Page extract |
○ ○ ○ ○

Amid the recount arguments, the fact that 175,000 Floridians had their votes invalidated—a figure greater than the population of either Ft. Lauderdale or Tallahassee—never seemed to attract the appropriate concern or outrage. To statisticians, this was merely three percent of the total vote, which fell within the so-called “acceptable” levels. (Campbell 311)
Late overseas absentee ballots, combined with intense partisan counting of Election Day votes, ultimately gave Bush the infinitesimal margin by which he would secure Florida’s 25 electoral votes and the presidency (Campbell 310). The 2000 elections offered a demonstration that three percent of Florida’s total vote was overwhelmingly more than the margin needed to change the outcome of the election. As long as three percent ‘error’ is sufficient to affect the outcome of an election, and as long as three percent ‘error’ is considered acceptable, error and technicalities—not the will of the electorate—will remain the deciding factors in our elections. If we really wanted to count every vote accurately, surely we could. After all, affluent, white counties with updated, computerized voting equipment produced categorically fewer erroneous votes than Florida counties with older equipment (Campbell 312). At this point, America realized that its voting system was in need of a significant update—new equipment was needed to modernize the casting and counting of votes.
Shiny New Voting Systems
In response to the almost two million ballots disqualified in the 2000 election because they were cast incorrectly or they were unreadable by punch-card scanners, the U.S. Congress passed the Help America Vote Act of 2002 (HAVA) to improve the country’s voting equipment (Lovgren 1). One of HAVA’s stated objectives was to replace outdated punch-card machines by “improving, acquiring, leasing, modifying, or replacing voting systems and technology and methods for casting and counting votes” (Help 101). HAVA mandated that all lever-operating voting and punch-card scanning machines be replaced with new machines, and appropriated $3 billion (Help 257) to be paid over a period of three years to fund independent, state-by-state updates. Although most implementation details were left for individual states to decide, HAVA put forth a number of voting system standards that states would need to satisfy in their annual proposals in order to receive and continue to receive funding. The first two standards almost point a finger at the butterfly ballots and punch-card systems that caused so much chaos in Palm Beach County:
SEC. 301… VOTING SYSTEMS STANDARDS…
i. [the voting system shall] permit the voter to verify (in a private and independent manner) the votes selected by the voter on the ballot before the ballot is cast and counted;
ii. [the voting system shall] provide the voter with the opportunity (in a private and independent manner) to change the ballot or correct any error before the ballot is cast and counted (included the opportunity to correct the error through the issuance of a replacement ballot if the voter was otherwise unable to change the ballot or correct any error)… (Help 301)

○ ○ ○ ○

What this exercise asks |
**1)** From the voting-reform excerpt above, copy out the portion that begins with the words containing "Amid the recount" and ends with "levels. (Campbell 311)", word for word.
**2)** Write the next paragraph of the voting-reform excerpt above, picking up directly after its final sentence.

○ ○ ○ ○

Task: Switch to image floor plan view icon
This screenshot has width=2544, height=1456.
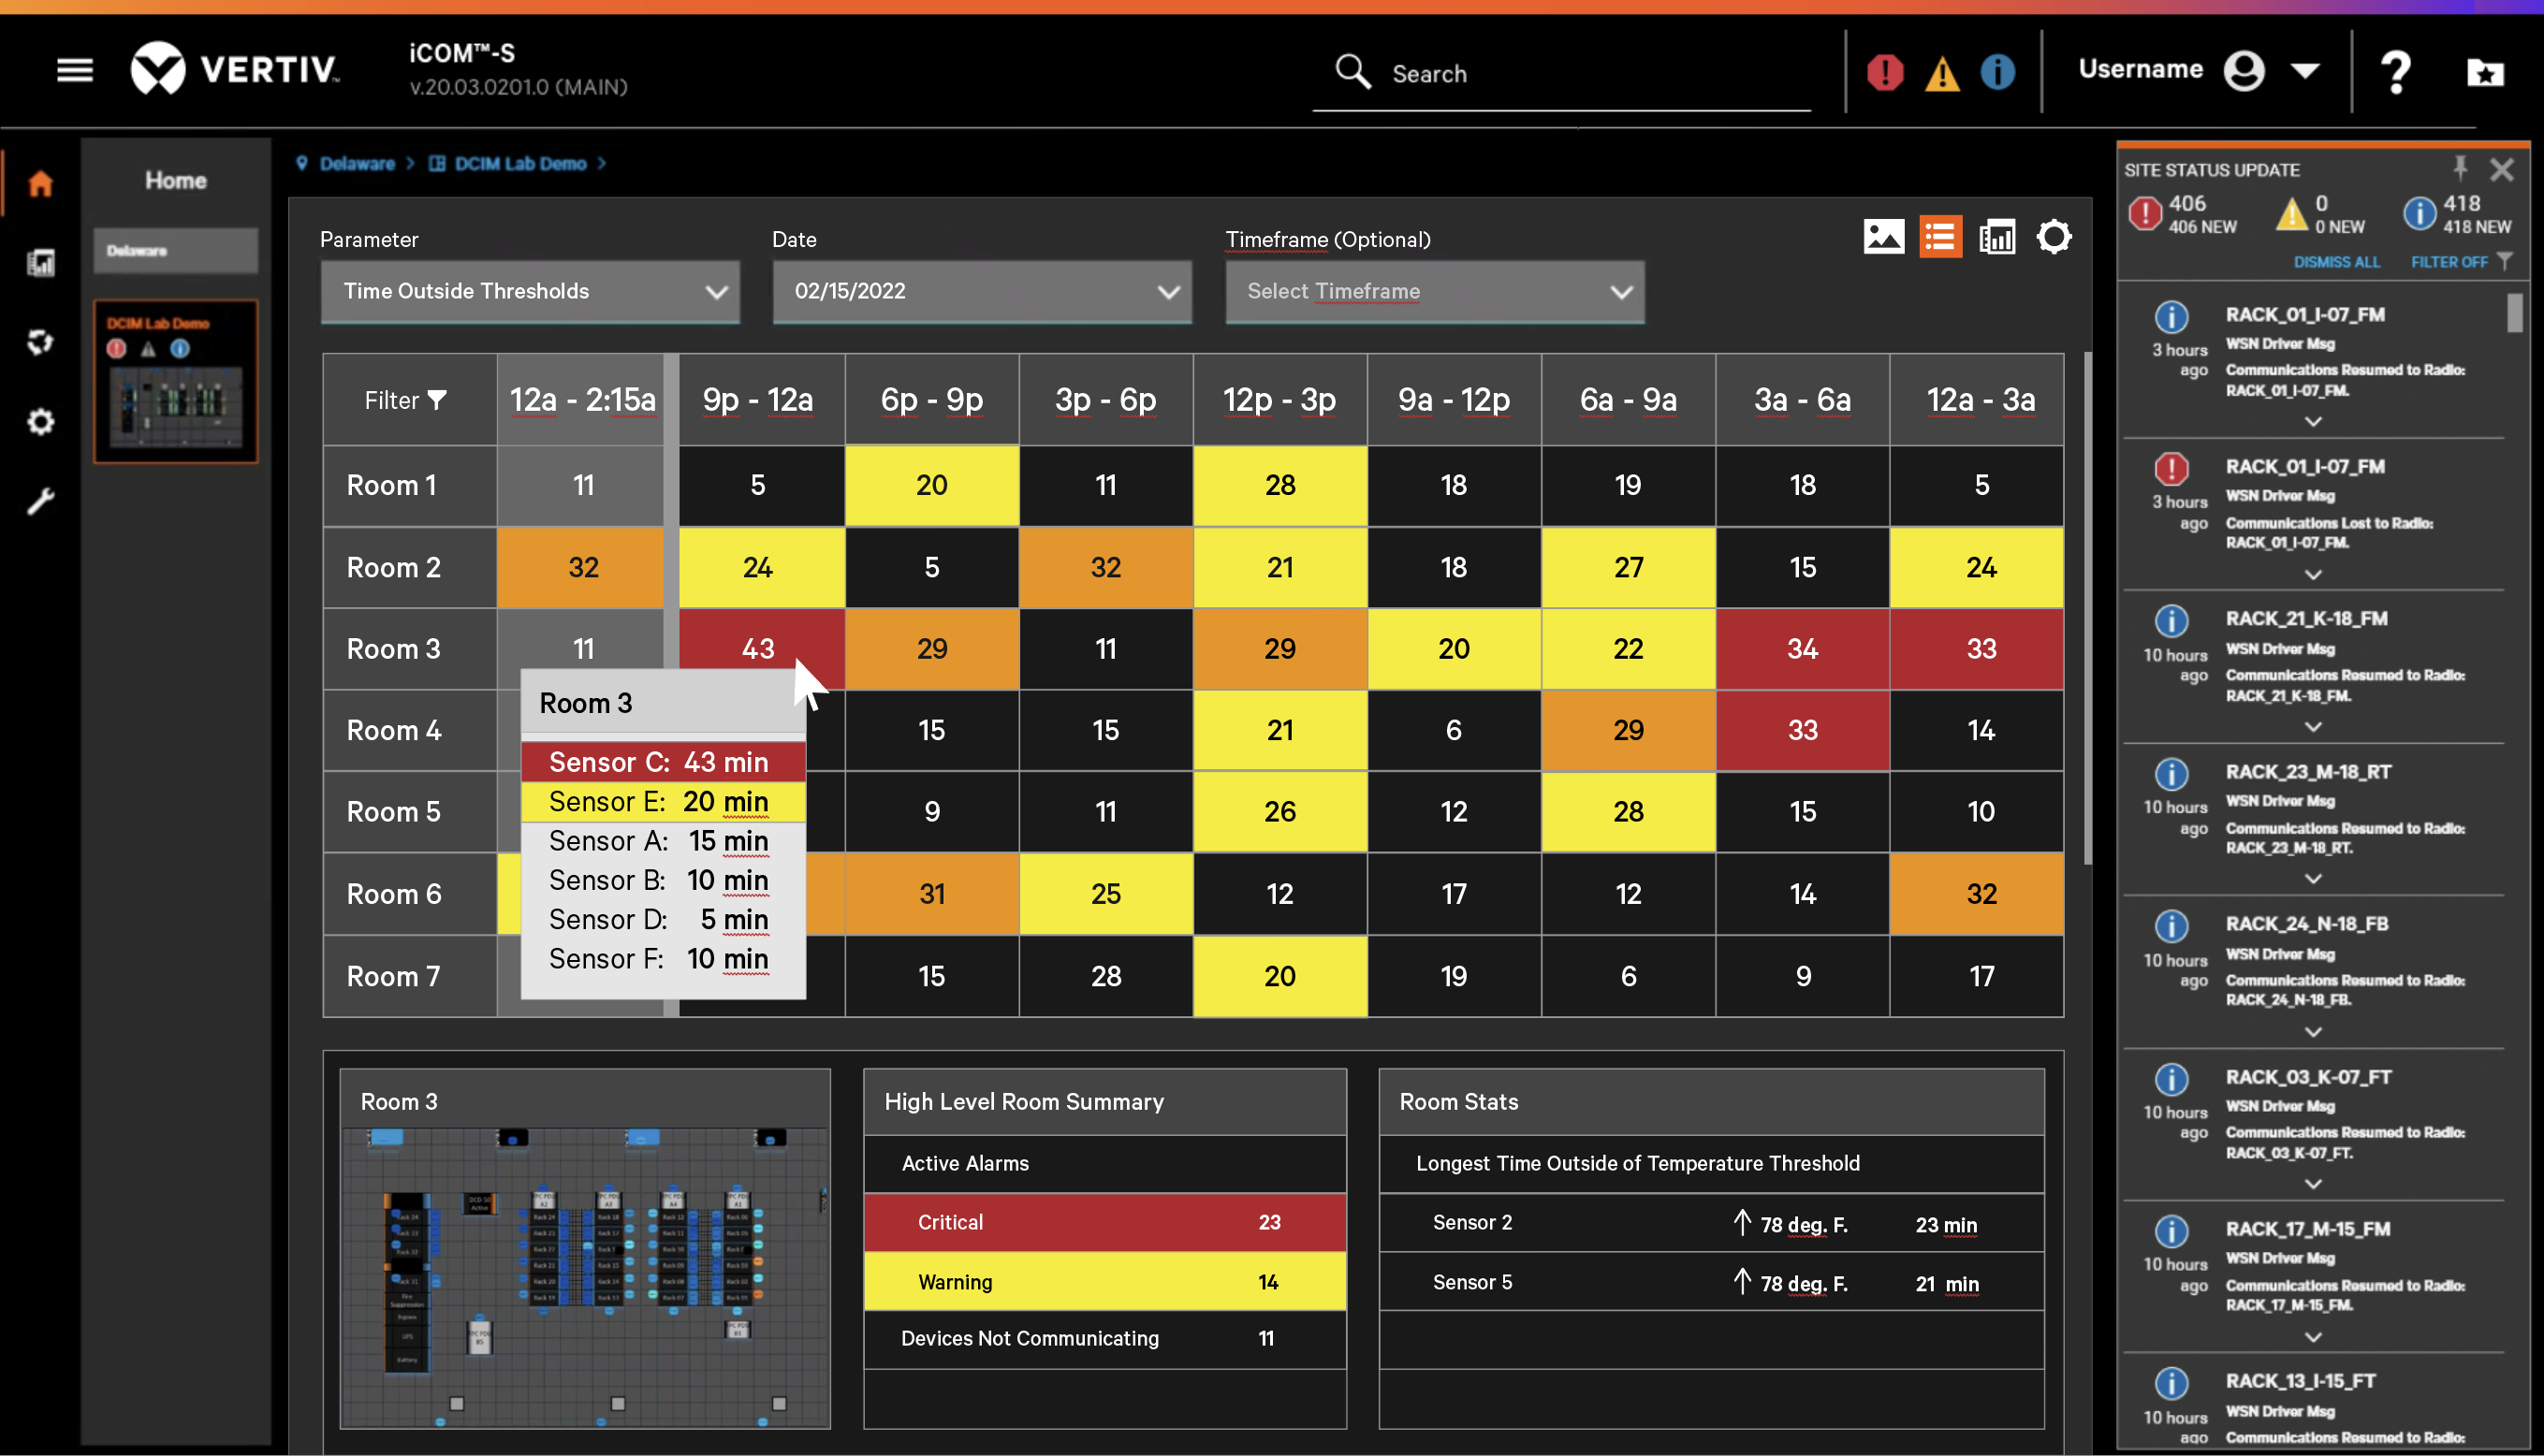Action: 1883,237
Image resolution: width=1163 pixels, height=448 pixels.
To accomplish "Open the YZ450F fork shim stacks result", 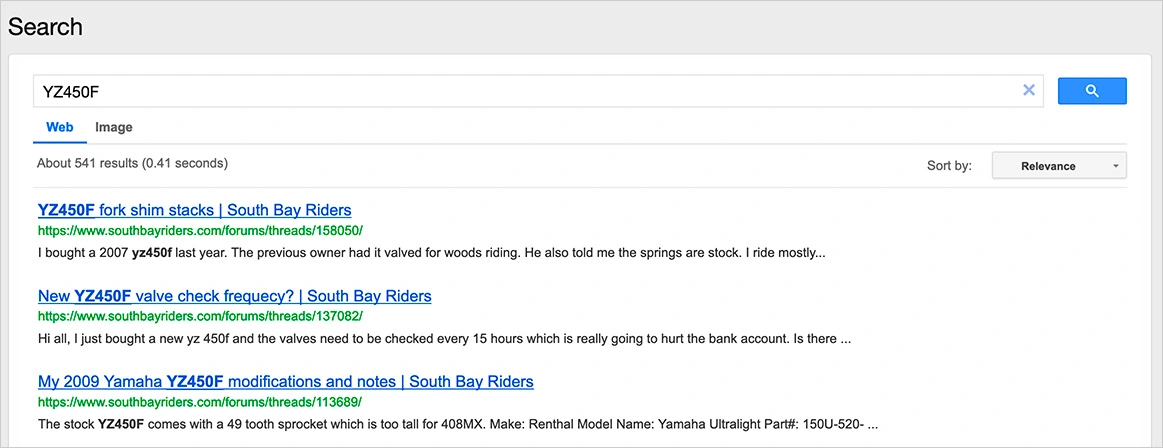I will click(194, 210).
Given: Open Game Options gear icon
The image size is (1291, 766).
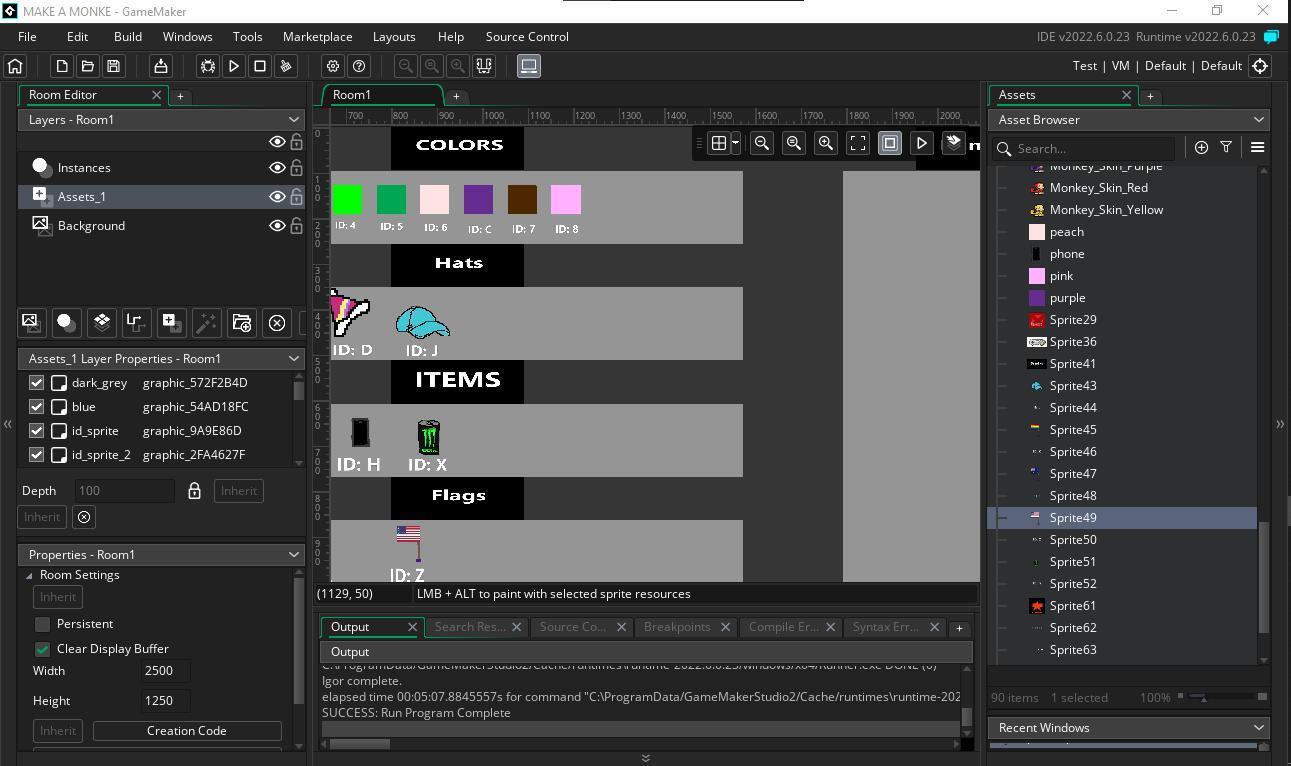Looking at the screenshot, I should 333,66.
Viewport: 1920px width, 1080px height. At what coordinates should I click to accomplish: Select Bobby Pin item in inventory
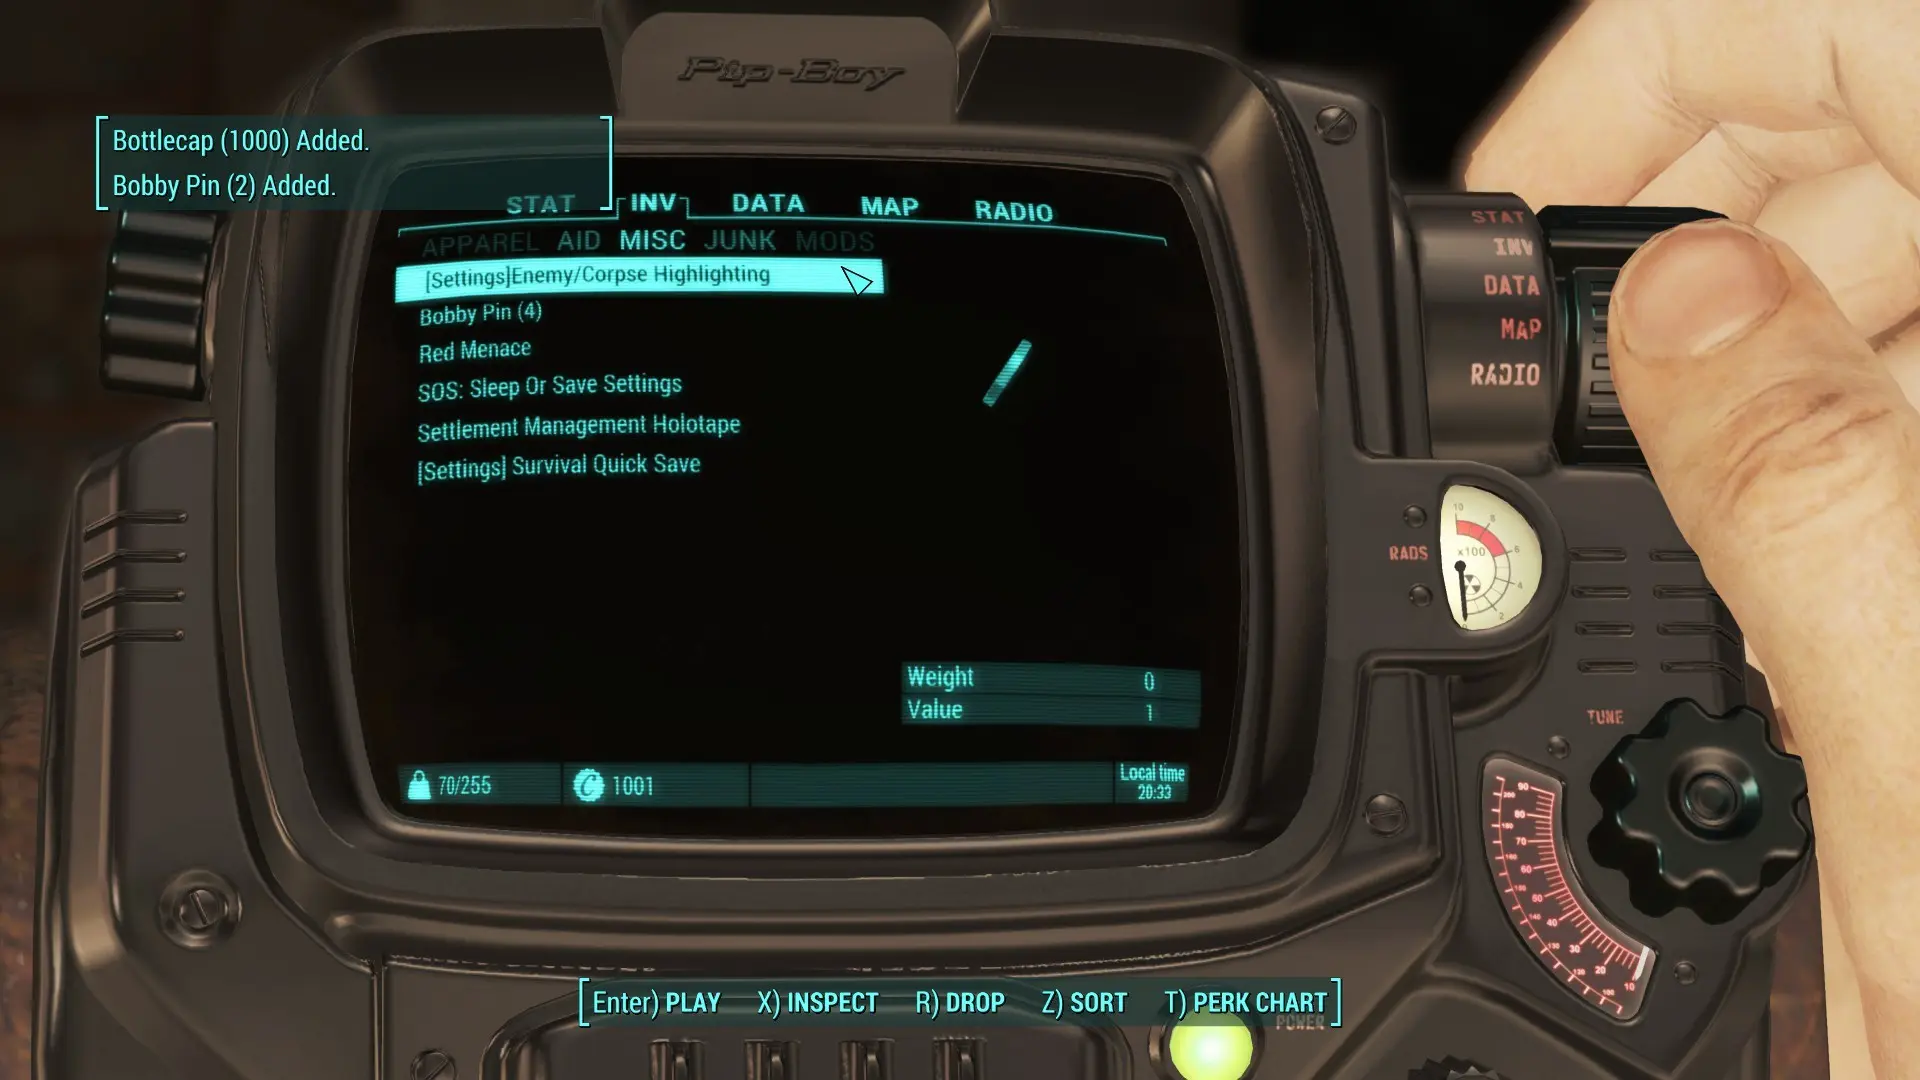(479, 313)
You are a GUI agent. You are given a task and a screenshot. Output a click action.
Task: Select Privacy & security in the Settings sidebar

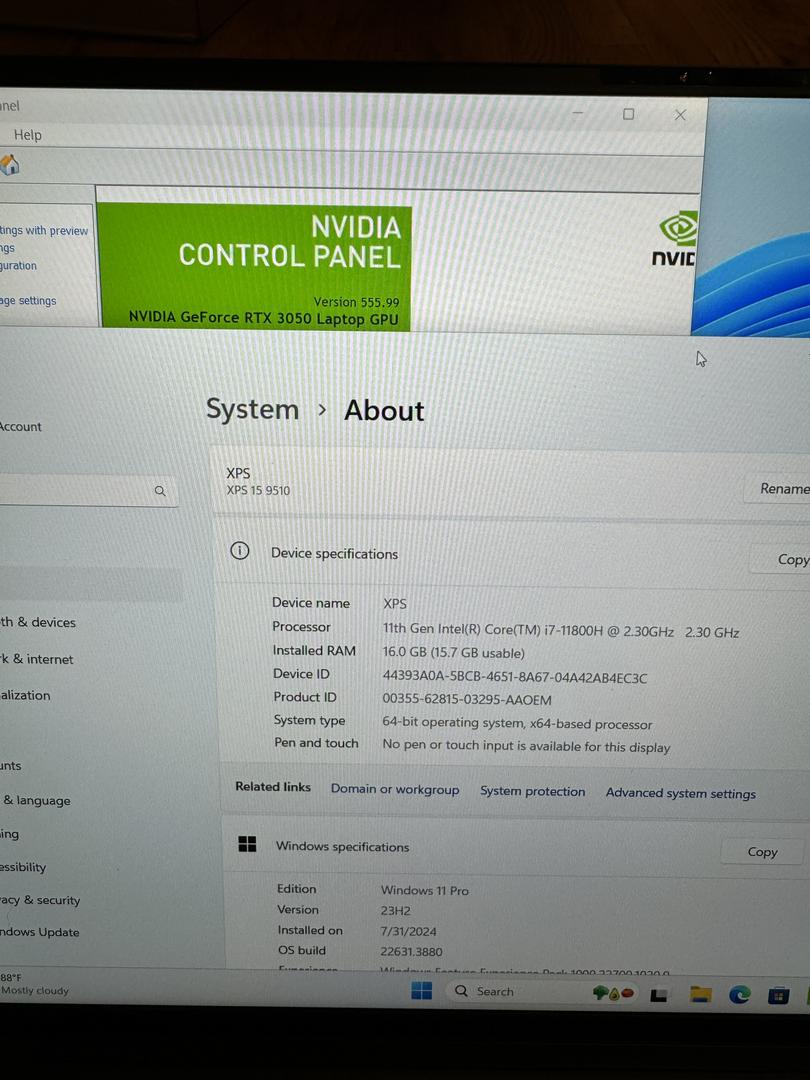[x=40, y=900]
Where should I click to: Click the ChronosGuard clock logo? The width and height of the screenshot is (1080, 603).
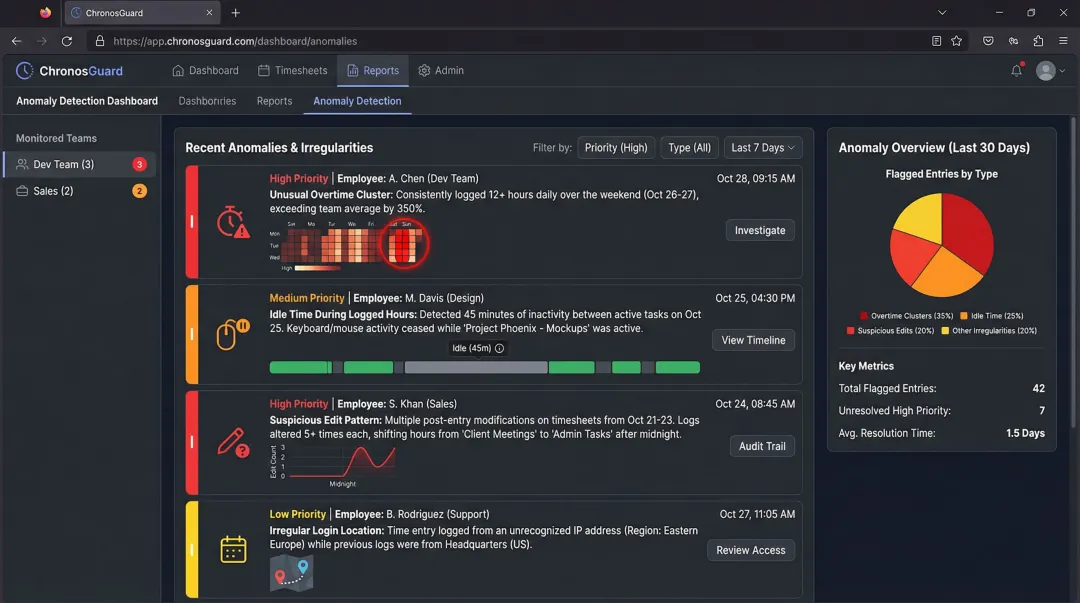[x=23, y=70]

○ ○ ○ ○

Answers for this exercise |
**1)**
Amid the recount arguments, the fact that 175,000 Floridians had their votes invalidated—a figure greater than the population of either Ft. Lauderdale or Tallahassee—never seemed to attract the appropriate concern or outrage. To statisticians, this was merely three percent of the total vote, which fell within the so-called “acceptable” levels. (Campbell 311)

**2)**
The first standards listed clearly emphasize the voter verification and voter error issues that caused so much tumult in Palm Beach County. Many states have since implemented electronic voting systems pursuant to these standards.
I will briefly discuss two electronic voting systems: the first is the Premier Election Solutions (formerly Diebold) voting system as audited in the EVEREST: Evaluation and Validation of Election-Related Equipment, Standards and Testing report; and the second is the eVACS voting system by Software Improvements, as audited in a 2005 UC Davis security analysis. eVACS is an Australian voting system, but it is worth discussing here because it is a prominent open-source voting system.
The Premier/Diebold electronic voting system contains numerous components whose explication is beyond the scope of this paper. Components of particular interest include the AccuVote Touchscreen (AV-TSX), a touchscreen based voting device running Microsoft Windows CE and Premier’s BallotStation voting software (Blaze 108). The AV-TSX attaches to a paper printer to produce a printed receipt, or Voter Verifiable Paper Audit Trail (VVPAT), as mandated by HAVA. The EVEREST report describes how a machine such as the AV-TSX differs from traditional voting mechanisms:
Instead of entering their vote on paper, the voter uses a computer-based graphical user interface (GUI)… Once the voting machine is activated, it takes the voter through each contest and allows him or her to select candidates. DRE machines automatically forbid overvotes (too many votes cast in a contest) but optionally not undervotes (too few choices cast in a contest). The voter is then presented with an opportunity to review his ballot and then commits it (“casts” it), at which point it is recorded to local storage. (Blaze 13)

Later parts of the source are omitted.